EXERCISE DIRECTIONS – Copy the records word for word from their first line through the line containing "Action: click(x=20, y=183)", including that line. Omit the pictures from your copy.

DATA TO USE –
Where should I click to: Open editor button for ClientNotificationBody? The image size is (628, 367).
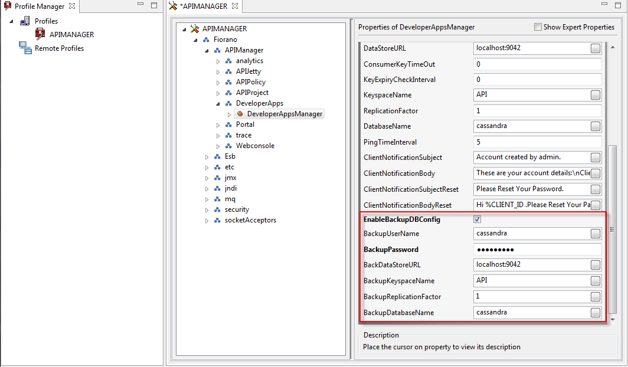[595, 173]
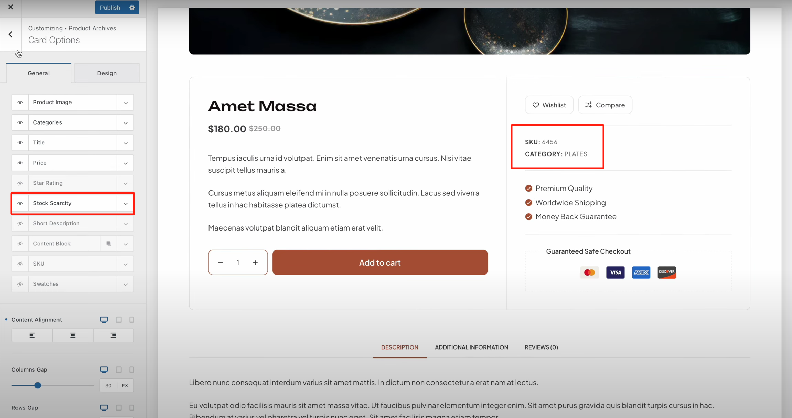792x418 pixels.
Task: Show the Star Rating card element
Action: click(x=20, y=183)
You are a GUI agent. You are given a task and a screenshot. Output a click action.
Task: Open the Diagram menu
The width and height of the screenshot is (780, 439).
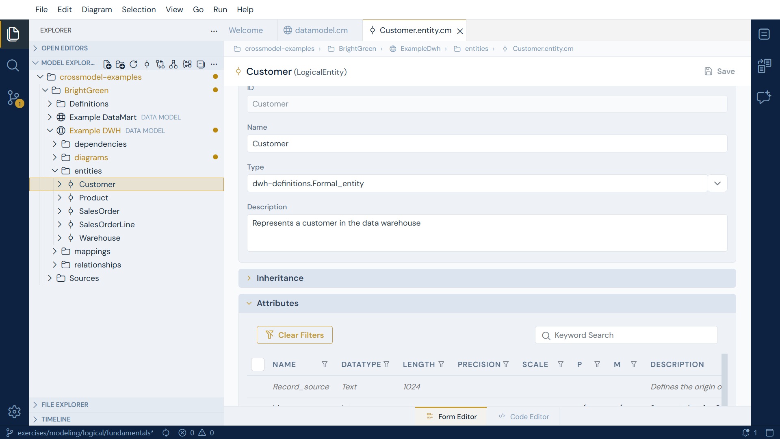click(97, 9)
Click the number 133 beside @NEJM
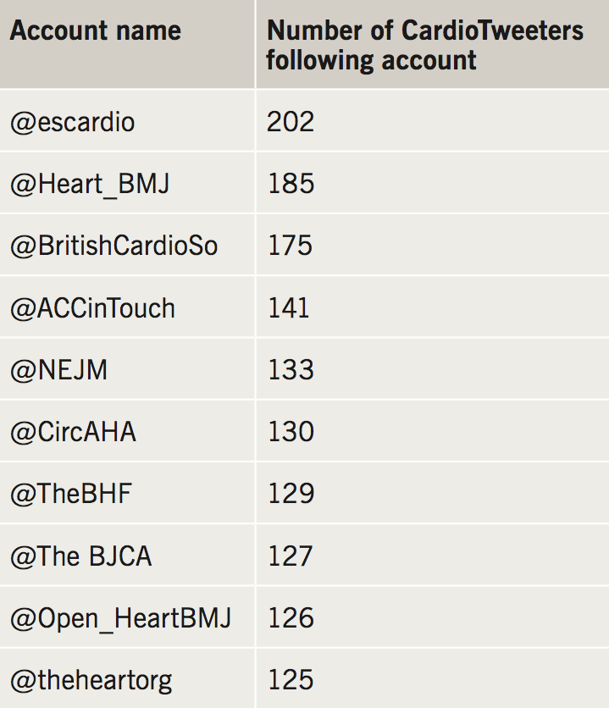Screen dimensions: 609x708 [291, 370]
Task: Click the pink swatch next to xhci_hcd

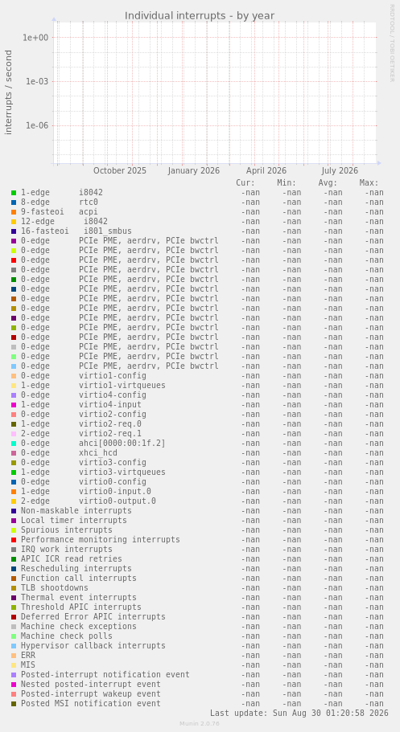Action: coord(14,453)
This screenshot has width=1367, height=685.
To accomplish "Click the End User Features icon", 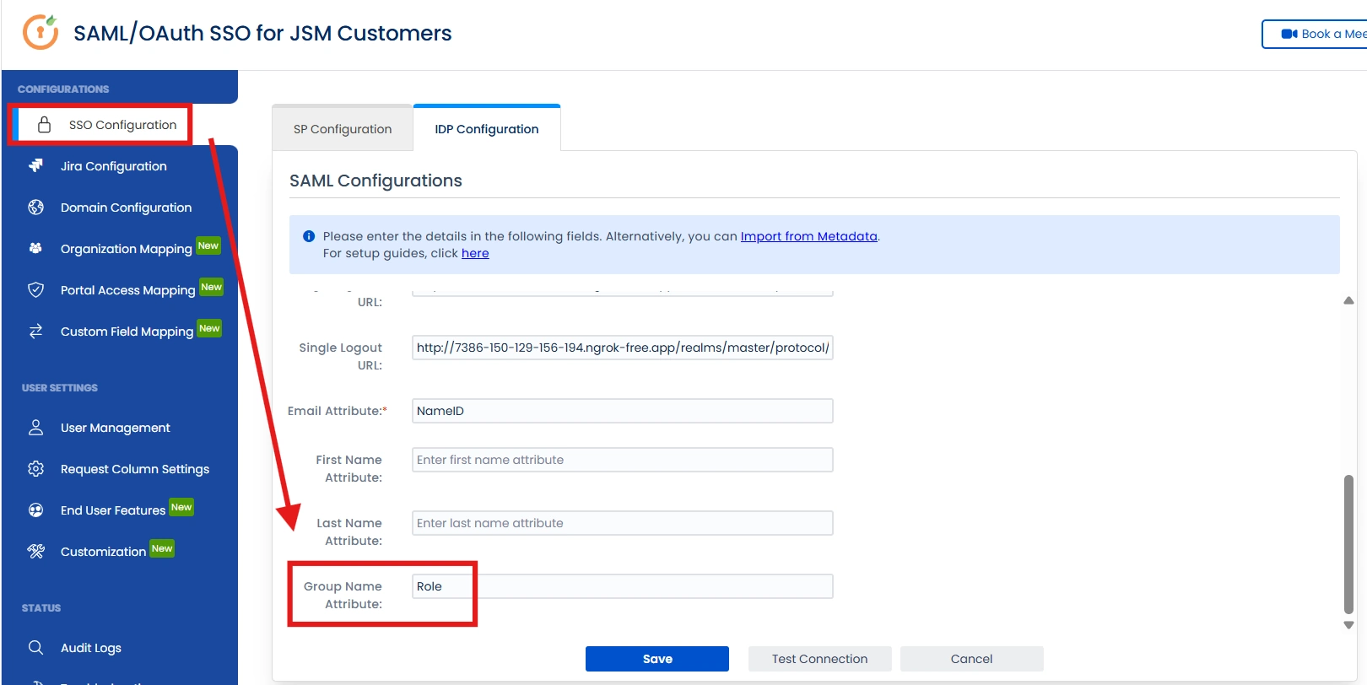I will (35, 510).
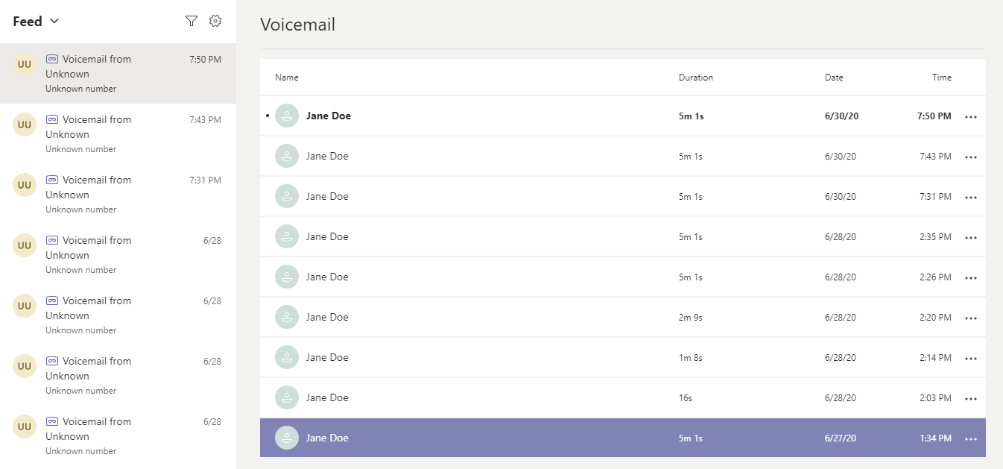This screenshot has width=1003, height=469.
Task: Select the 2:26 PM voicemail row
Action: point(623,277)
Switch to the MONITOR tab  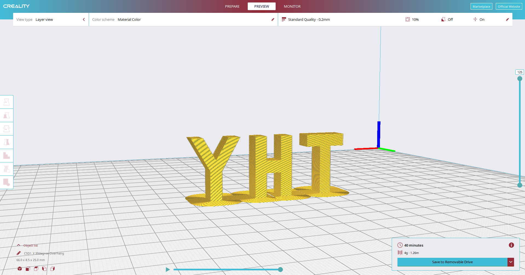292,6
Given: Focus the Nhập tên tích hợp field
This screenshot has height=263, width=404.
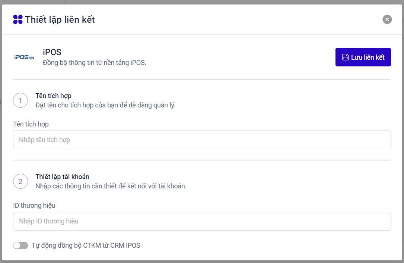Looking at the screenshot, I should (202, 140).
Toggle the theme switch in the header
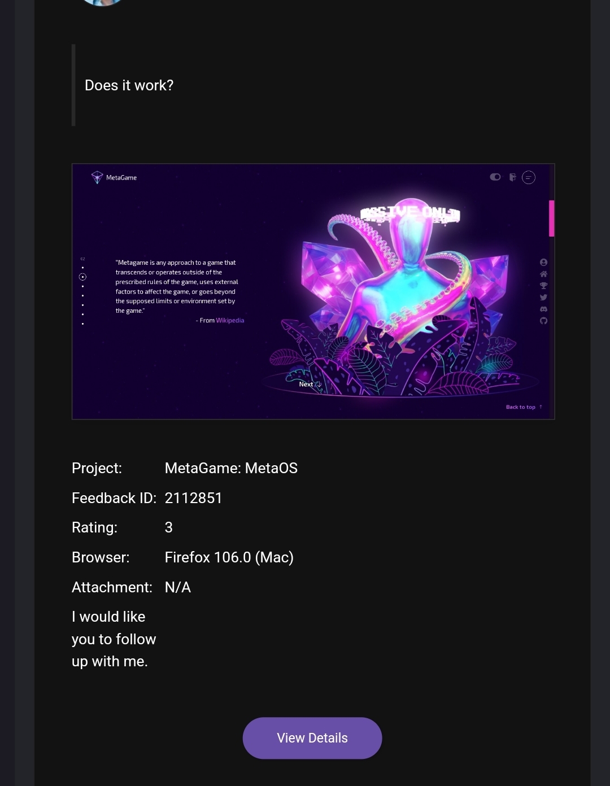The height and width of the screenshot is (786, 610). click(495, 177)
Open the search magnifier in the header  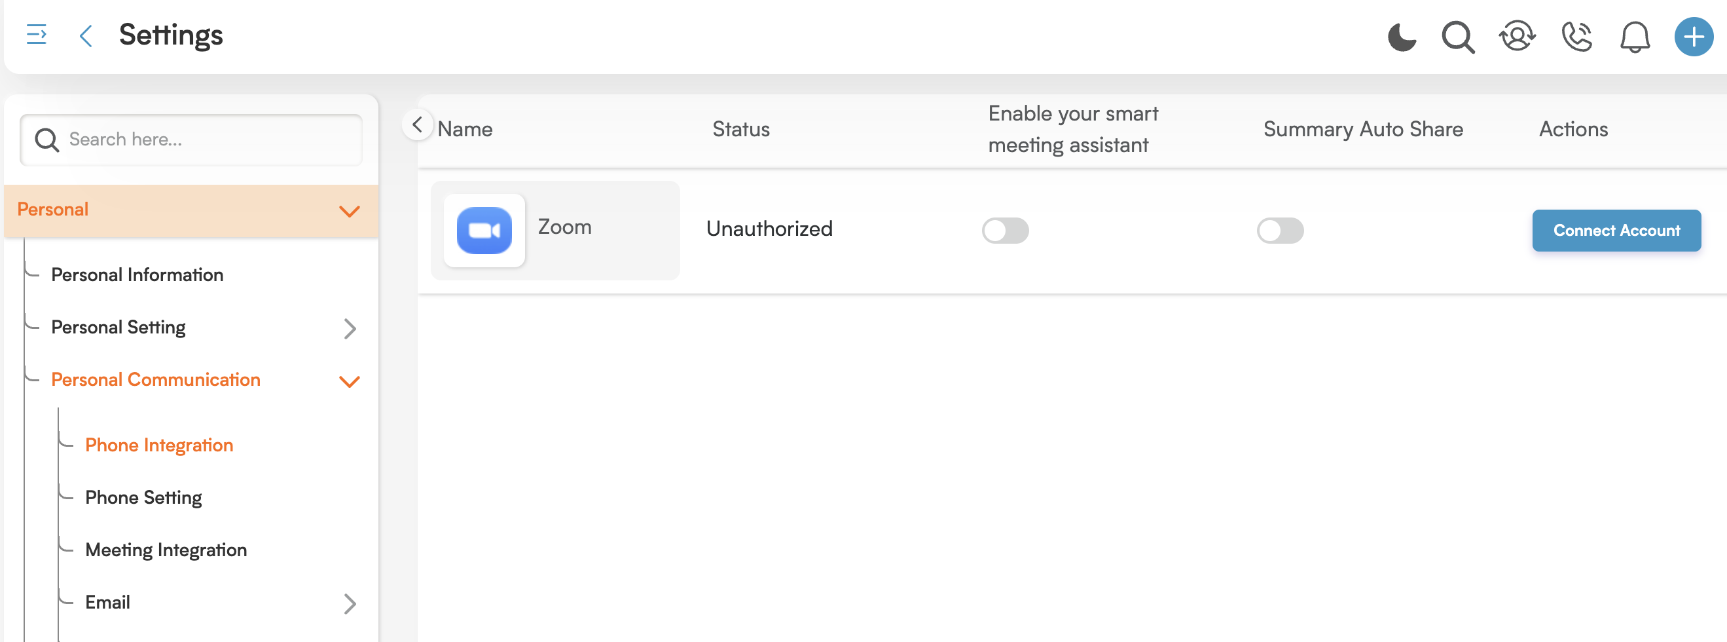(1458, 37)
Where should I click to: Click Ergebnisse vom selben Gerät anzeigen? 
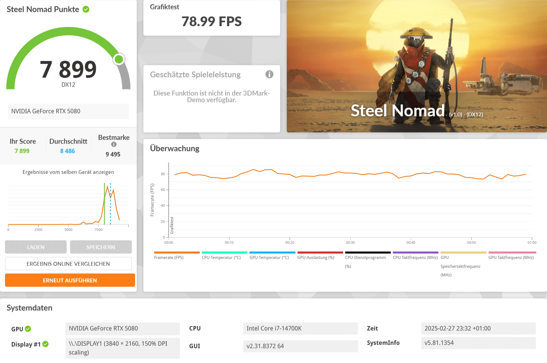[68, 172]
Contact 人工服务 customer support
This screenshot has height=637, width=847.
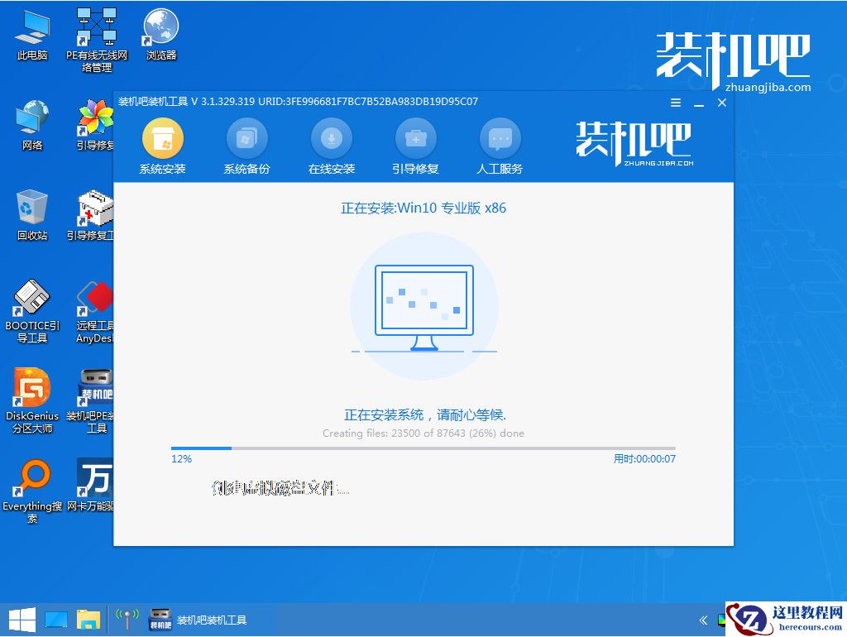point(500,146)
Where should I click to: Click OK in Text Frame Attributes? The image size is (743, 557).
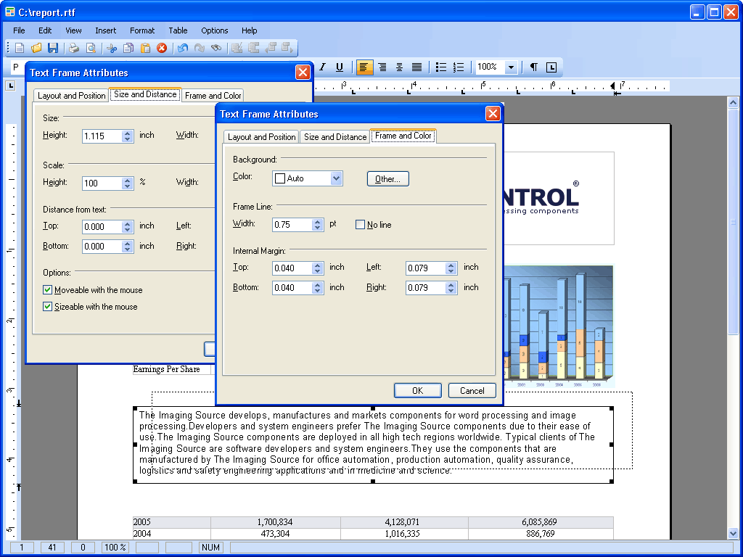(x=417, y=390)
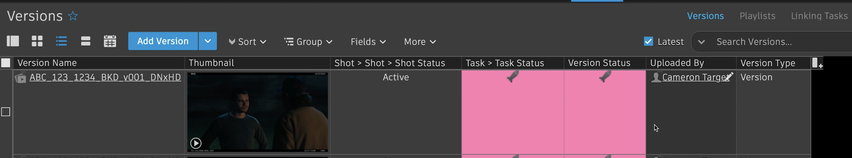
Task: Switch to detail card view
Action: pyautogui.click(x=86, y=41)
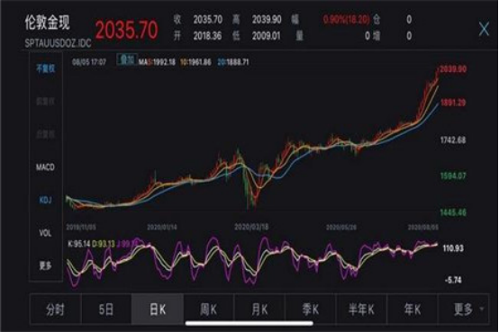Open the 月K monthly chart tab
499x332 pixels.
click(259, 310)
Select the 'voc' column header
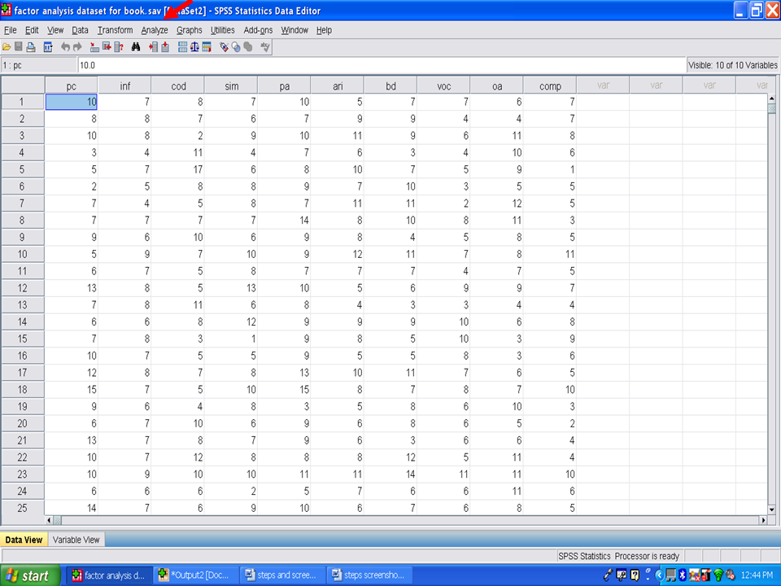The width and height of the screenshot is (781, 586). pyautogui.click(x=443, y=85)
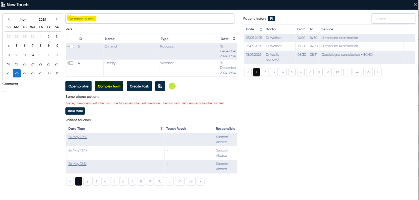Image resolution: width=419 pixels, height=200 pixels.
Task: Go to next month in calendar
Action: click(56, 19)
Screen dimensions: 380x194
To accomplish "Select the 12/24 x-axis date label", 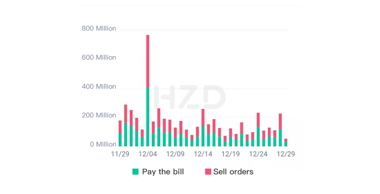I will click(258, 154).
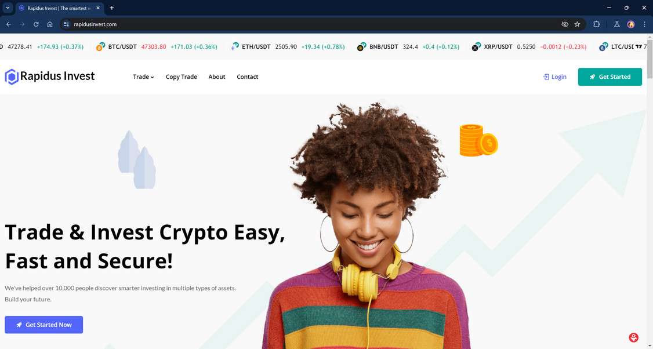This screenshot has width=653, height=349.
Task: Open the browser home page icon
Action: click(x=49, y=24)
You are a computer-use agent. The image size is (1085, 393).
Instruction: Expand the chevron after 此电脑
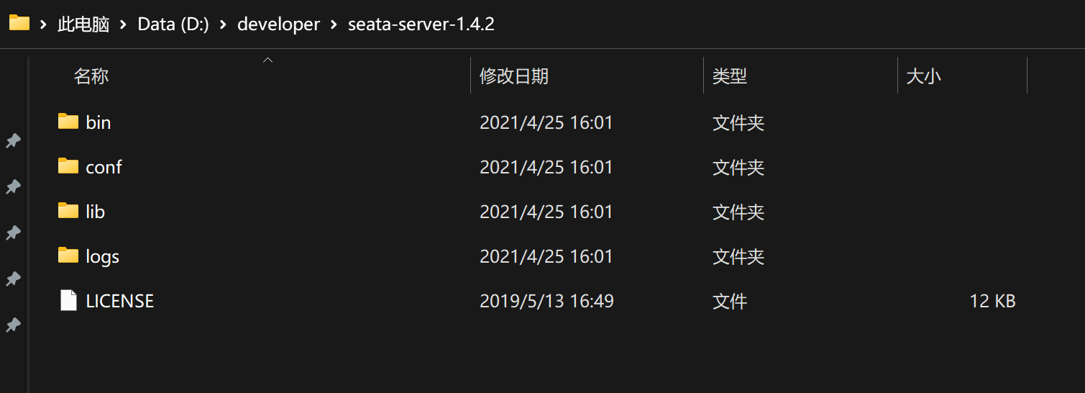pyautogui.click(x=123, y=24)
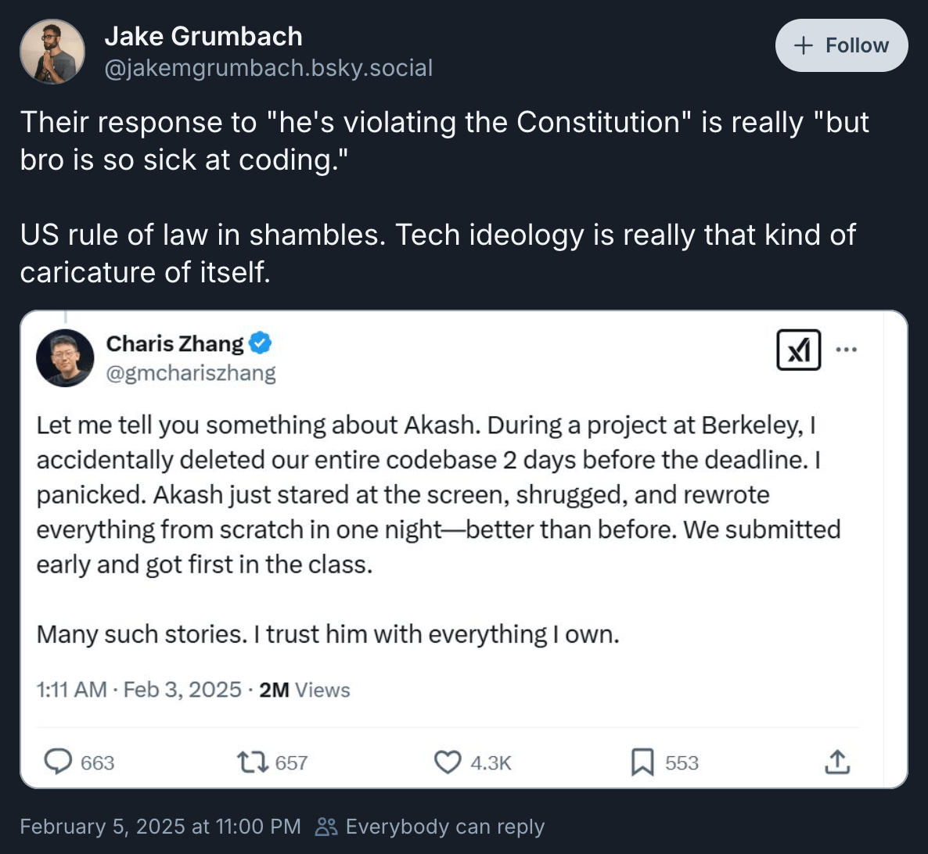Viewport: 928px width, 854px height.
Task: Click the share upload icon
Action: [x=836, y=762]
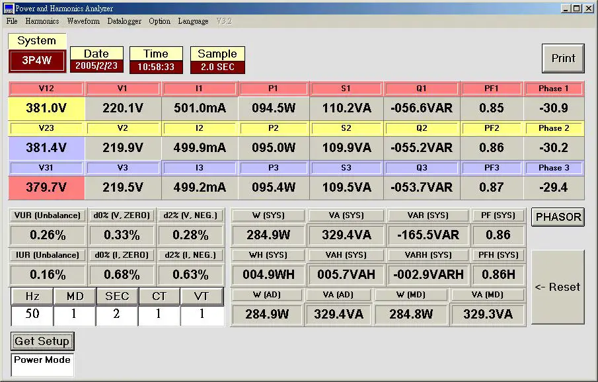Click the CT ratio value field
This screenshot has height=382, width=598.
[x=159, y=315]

COMPLETE OUTPUT –
Where should I click to: Open editor button for ClientNotificationBody? The image size is (628, 367).
[595, 173]
792x418 pixels.
Task: Show the Star Rating card element
Action: click(x=20, y=183)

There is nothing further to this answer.